*WHAT THE TASK ASKS*
Every line below containing the word "agent" should be found and copied.

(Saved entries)
# # # # #

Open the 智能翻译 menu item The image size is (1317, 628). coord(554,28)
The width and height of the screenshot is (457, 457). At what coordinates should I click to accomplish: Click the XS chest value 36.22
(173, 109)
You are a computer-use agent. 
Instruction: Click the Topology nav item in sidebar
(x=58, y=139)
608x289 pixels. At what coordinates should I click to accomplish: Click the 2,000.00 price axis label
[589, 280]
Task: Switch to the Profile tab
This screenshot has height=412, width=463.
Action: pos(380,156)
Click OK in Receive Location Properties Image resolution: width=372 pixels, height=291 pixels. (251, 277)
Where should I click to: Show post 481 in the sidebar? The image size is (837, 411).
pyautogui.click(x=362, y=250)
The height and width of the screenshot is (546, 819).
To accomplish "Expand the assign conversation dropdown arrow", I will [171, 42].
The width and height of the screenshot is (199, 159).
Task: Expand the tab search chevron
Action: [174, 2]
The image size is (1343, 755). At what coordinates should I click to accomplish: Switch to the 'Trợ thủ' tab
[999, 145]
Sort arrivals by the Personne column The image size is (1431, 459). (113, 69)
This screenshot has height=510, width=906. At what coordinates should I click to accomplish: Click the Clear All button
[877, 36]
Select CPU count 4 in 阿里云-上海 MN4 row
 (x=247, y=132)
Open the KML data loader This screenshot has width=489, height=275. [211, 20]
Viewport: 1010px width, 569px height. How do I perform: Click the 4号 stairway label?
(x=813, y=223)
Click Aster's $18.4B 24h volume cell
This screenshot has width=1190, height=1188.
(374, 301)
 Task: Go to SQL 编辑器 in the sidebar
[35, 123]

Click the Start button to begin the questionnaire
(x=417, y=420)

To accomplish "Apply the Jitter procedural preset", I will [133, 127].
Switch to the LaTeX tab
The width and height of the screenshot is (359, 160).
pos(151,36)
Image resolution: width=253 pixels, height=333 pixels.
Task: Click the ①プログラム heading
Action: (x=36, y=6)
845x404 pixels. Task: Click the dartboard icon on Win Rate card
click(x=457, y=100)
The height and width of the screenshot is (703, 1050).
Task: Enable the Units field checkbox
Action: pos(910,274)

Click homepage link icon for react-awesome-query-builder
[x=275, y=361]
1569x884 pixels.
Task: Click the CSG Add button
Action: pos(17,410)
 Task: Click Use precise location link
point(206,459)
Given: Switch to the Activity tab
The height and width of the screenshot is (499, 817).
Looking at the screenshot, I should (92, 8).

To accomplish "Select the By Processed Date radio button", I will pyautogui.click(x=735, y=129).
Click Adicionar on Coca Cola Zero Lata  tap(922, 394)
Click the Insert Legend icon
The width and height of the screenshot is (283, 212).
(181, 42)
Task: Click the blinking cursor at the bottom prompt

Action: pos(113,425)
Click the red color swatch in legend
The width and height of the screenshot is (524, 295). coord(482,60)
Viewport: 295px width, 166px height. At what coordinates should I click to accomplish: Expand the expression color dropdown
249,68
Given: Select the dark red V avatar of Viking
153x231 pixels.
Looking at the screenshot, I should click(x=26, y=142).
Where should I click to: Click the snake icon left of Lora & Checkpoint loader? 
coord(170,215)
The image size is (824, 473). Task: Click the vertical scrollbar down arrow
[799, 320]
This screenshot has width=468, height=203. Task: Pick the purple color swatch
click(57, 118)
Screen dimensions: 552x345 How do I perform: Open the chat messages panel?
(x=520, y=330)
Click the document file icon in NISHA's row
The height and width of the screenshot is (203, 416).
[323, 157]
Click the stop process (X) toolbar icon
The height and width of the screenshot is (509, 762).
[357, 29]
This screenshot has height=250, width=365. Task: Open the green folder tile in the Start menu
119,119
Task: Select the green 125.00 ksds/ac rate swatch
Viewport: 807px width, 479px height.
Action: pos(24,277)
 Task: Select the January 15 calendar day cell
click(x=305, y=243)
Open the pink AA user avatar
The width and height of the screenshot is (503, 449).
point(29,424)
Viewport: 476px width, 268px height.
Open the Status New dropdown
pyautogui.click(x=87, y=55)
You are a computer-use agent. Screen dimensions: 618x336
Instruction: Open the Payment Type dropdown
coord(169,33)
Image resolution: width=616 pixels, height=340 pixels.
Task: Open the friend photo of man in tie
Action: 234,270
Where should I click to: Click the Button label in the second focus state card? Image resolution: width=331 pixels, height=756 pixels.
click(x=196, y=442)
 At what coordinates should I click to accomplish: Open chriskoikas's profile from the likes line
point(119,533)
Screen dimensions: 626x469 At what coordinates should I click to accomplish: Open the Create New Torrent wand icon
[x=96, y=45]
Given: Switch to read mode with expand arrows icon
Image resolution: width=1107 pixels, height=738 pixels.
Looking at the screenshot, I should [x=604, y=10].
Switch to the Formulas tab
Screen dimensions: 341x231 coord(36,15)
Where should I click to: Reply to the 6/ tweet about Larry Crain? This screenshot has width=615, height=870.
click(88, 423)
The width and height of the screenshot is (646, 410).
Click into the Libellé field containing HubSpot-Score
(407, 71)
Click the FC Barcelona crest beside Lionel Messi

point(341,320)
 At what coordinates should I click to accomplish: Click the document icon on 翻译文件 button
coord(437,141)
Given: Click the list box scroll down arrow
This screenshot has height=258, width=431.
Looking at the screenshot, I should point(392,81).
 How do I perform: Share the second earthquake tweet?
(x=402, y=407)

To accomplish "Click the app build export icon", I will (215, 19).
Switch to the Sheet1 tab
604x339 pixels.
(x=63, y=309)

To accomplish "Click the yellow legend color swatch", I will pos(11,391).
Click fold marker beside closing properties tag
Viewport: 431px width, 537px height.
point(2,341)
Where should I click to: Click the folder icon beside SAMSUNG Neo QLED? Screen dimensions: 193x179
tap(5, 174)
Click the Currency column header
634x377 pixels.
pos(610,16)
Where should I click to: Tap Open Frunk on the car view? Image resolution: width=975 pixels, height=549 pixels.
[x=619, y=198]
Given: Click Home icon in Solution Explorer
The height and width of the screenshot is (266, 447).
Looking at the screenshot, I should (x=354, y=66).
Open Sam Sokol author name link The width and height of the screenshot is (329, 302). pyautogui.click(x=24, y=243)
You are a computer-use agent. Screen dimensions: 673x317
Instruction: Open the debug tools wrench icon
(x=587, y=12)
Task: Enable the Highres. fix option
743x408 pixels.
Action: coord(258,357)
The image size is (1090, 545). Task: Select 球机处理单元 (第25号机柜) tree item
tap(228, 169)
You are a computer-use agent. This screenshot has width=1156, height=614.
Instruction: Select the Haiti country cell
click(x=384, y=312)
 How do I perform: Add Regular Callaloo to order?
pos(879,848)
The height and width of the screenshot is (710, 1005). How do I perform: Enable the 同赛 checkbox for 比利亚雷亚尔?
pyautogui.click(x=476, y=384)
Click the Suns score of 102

# # # # #

*SOLUTION TO THE PROBLEM*
You are a computer-use agent. 
You are a computer-use agent. Screen dimensions: 618x336
You are a computer-use agent. Screen dimensions: 673x317
You are a computer-use agent. This screenshot has width=1156, height=614.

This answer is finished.